───── Text to read ─────

I may be young, and I may be fifteen. However, I'm not what you think I am.
I'm that someone that others call "weird", I'm that individual that others don't appreciate.
They'd often envy me, with a bit of gray. The girls would envy, but the boys would underestimate.
Ever since I was a kid, I was bright. I didn't expect for myself to grow into a remarkable person I am today.
Sure, I'm tall and beautiful, but I don't want the people to admire me for my appearance.
I want them to respect my originality.
I was inspired by so many things as a kid, specifically the fictional worlds.
Fictional characters have always influenced me to this day. They don't brainwash me and control my mind. However, they control my heart, and that's what makes it big.
If it wasn't for my favorite characters and their inspirational backstories, I would be a completely different person.
My peers would criticize me for what I idolize, they'd attempt to lure me into their likes; Makeup, half-naked boys, extreme fashion, gossiping, and just other things that I don't find myself in.

─────

- [Exercises to complete]
1. Transcribe the stretch of the passage from "Sure, I'm tall" through "the fictional worlds.".
2. Answer these from the passage:
(a) How old does the speaker say they may be?
(b) What does the speaker want people to respect?
(c) Who would underestimate the speaker?

───── Data extract ─────

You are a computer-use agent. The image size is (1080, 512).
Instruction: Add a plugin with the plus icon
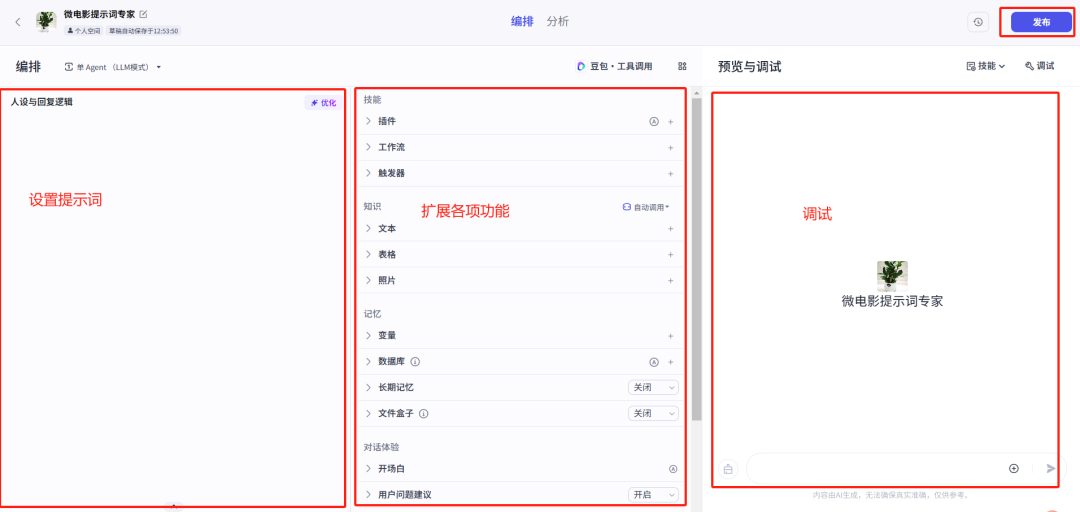[670, 122]
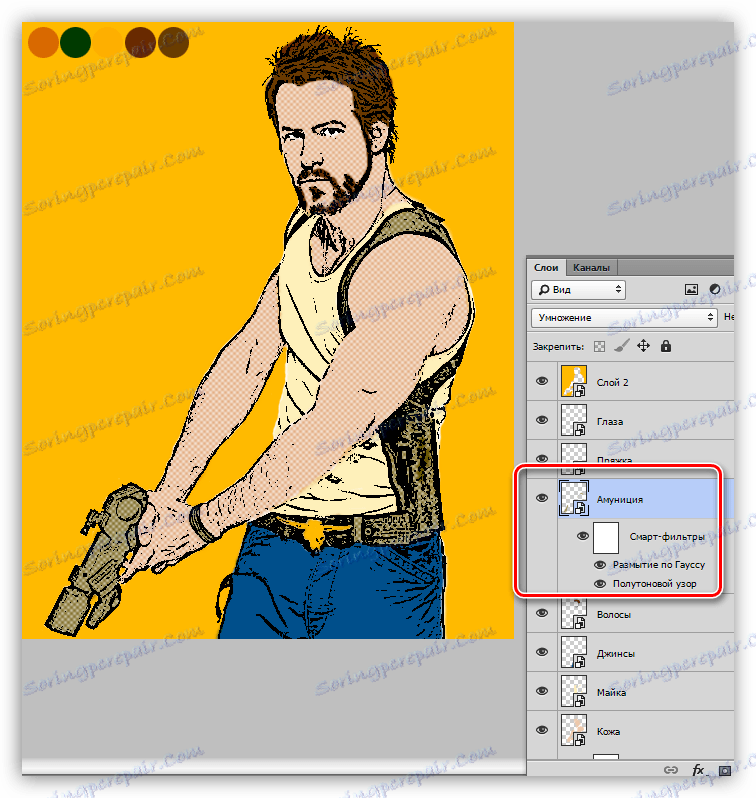Hide the Слой 2 layer
This screenshot has height=798, width=756.
point(542,382)
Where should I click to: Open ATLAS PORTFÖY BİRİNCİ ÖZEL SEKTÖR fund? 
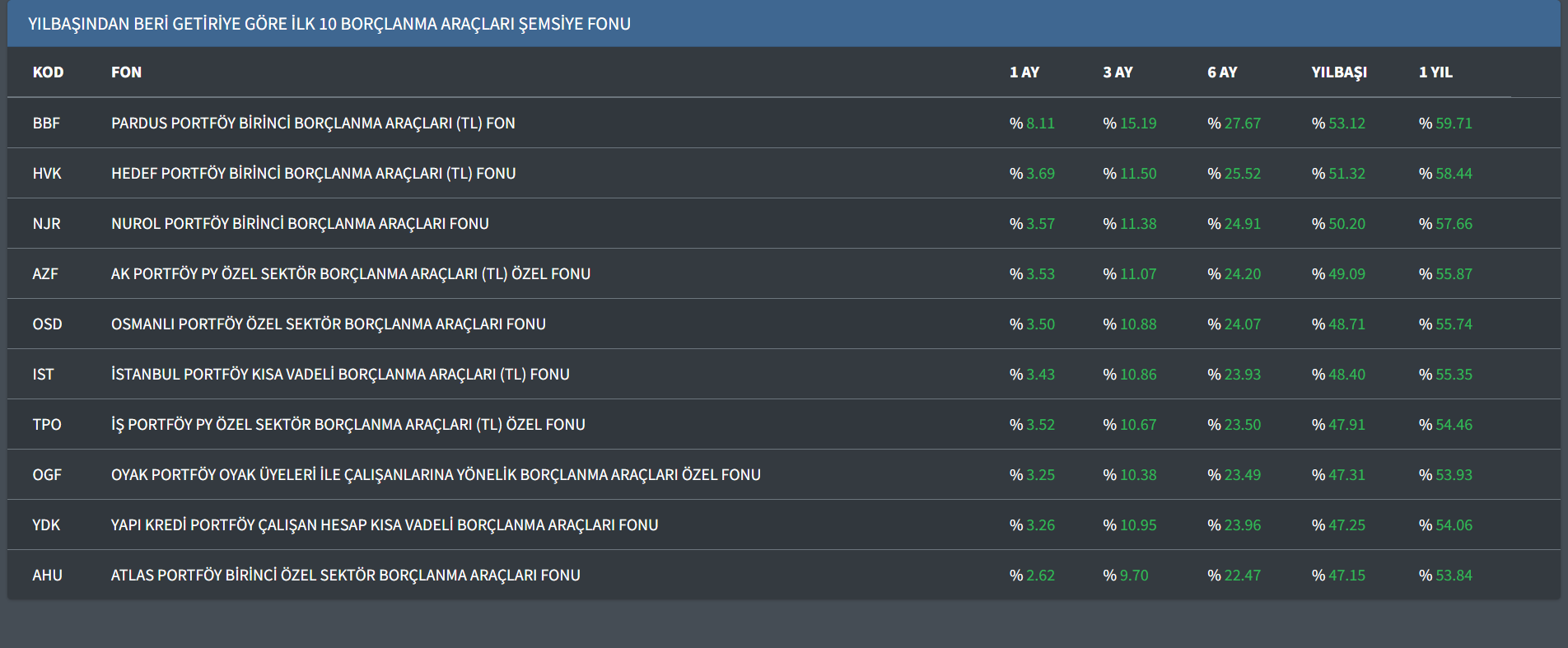pyautogui.click(x=345, y=576)
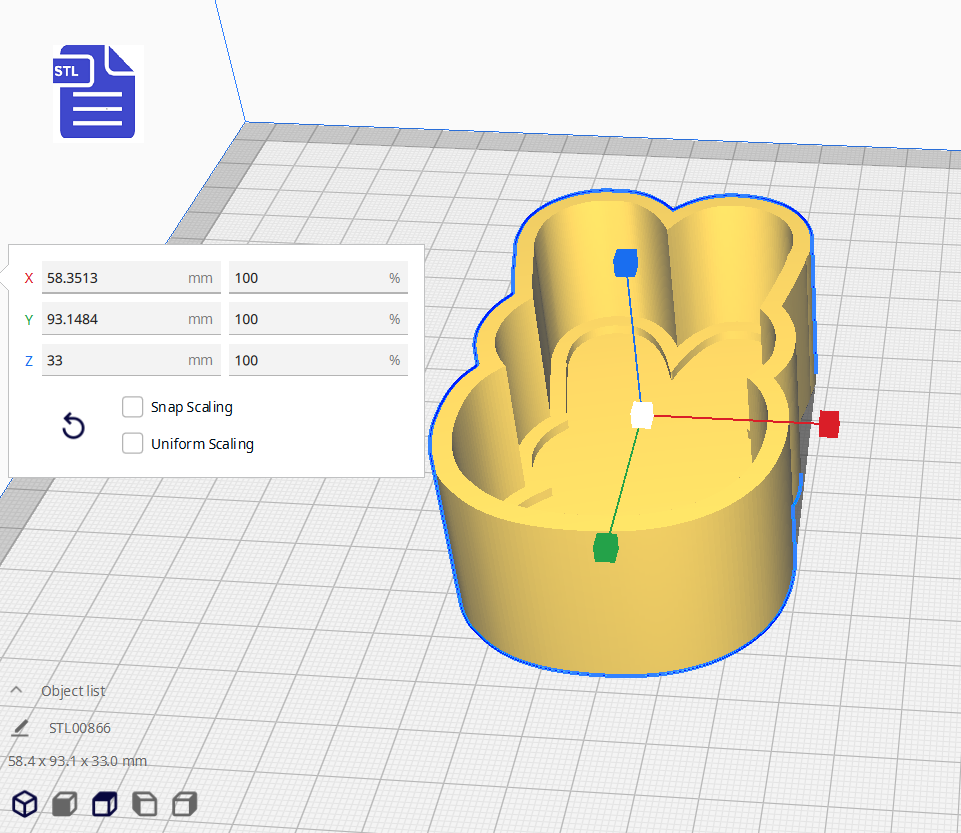Image resolution: width=961 pixels, height=833 pixels.
Task: Collapse the Object list chevron
Action: coord(17,691)
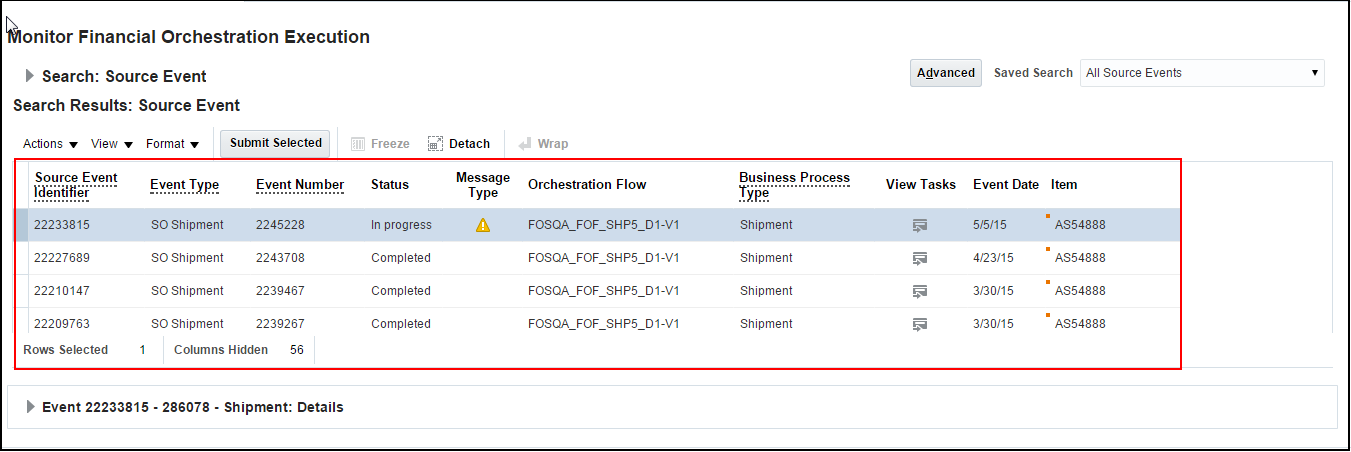Sort by Event Number column header
This screenshot has height=452, width=1351.
click(x=300, y=185)
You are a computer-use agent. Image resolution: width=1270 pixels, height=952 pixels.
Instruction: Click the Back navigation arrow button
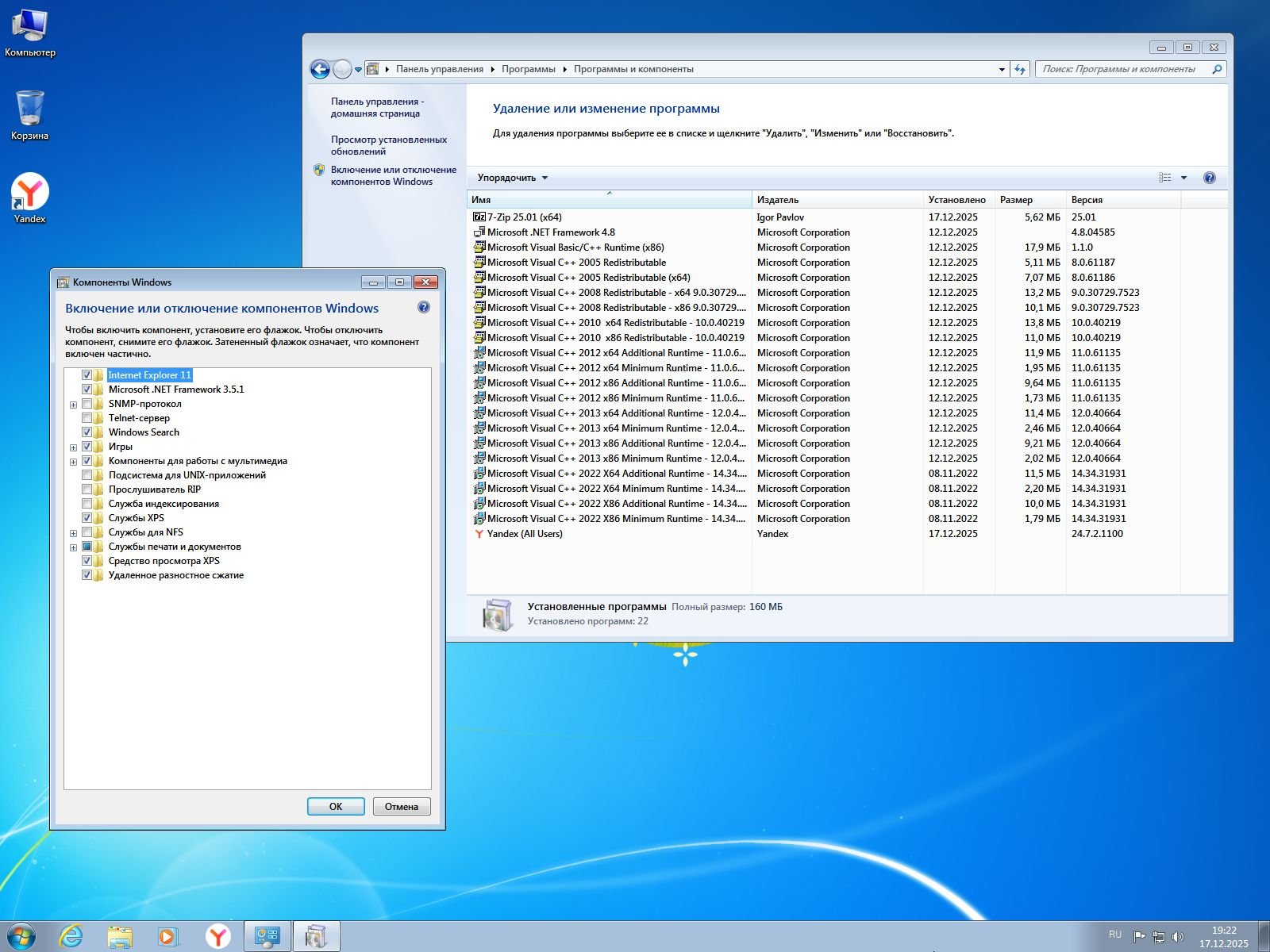pyautogui.click(x=320, y=70)
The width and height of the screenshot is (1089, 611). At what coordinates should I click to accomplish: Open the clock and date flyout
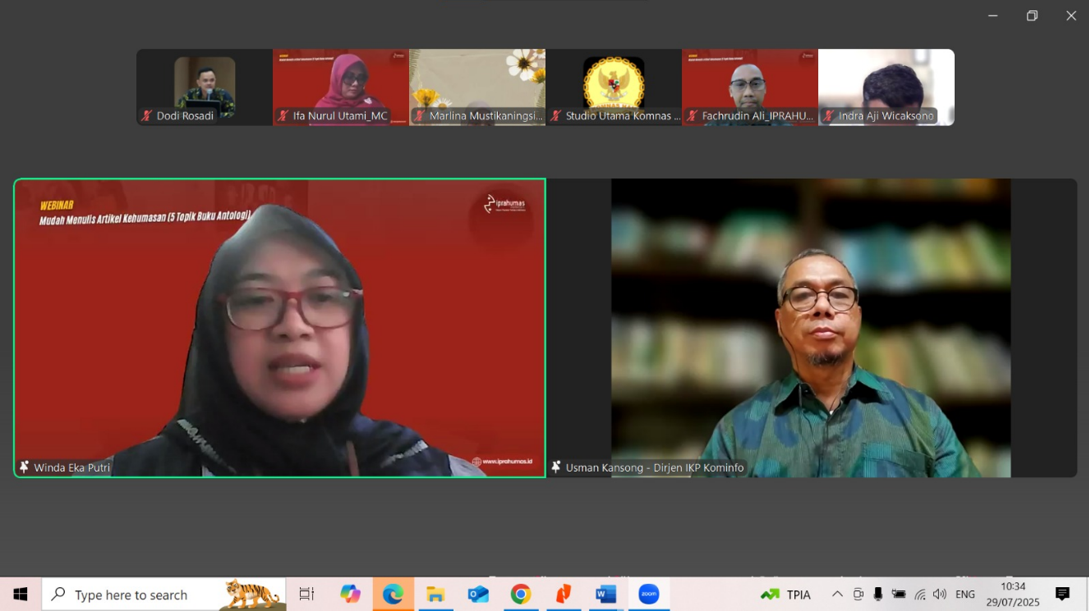click(1012, 594)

─────

- [Answer set]
1.
Sure, I'm tall and beautiful, but I don't want the people to admire me for my appearance.
I want them to respect my originality.
I was inspired by so many things as a kid, specifically the fictional worlds.

2.
(a) Fifteen.
(b) Their originality.
(c) The boys.